**RECORDED DATA**:
********************

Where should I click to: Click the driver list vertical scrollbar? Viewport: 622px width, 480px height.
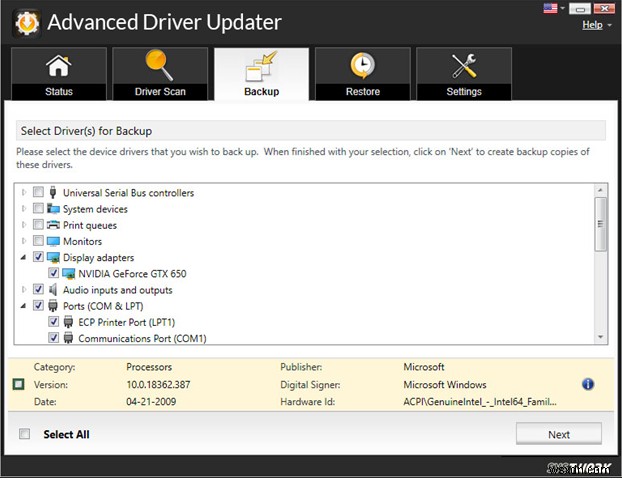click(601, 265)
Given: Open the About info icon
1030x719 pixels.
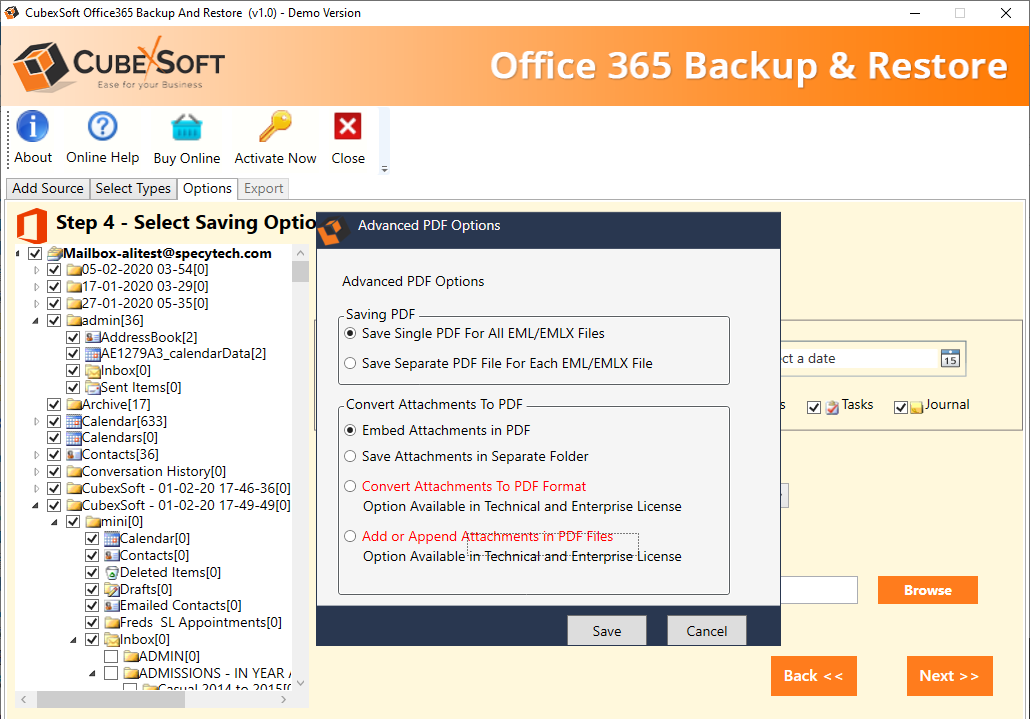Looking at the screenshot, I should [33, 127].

********************

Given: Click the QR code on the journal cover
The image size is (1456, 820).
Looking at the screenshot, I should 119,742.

********************

**EXERCISE OBJECTIVE**: Match on "Given" and report each line of the data above that has it.

**EXPECTED OUTPUT**:
Given: Open the About info icon
Given: Click the QR code on the journal cover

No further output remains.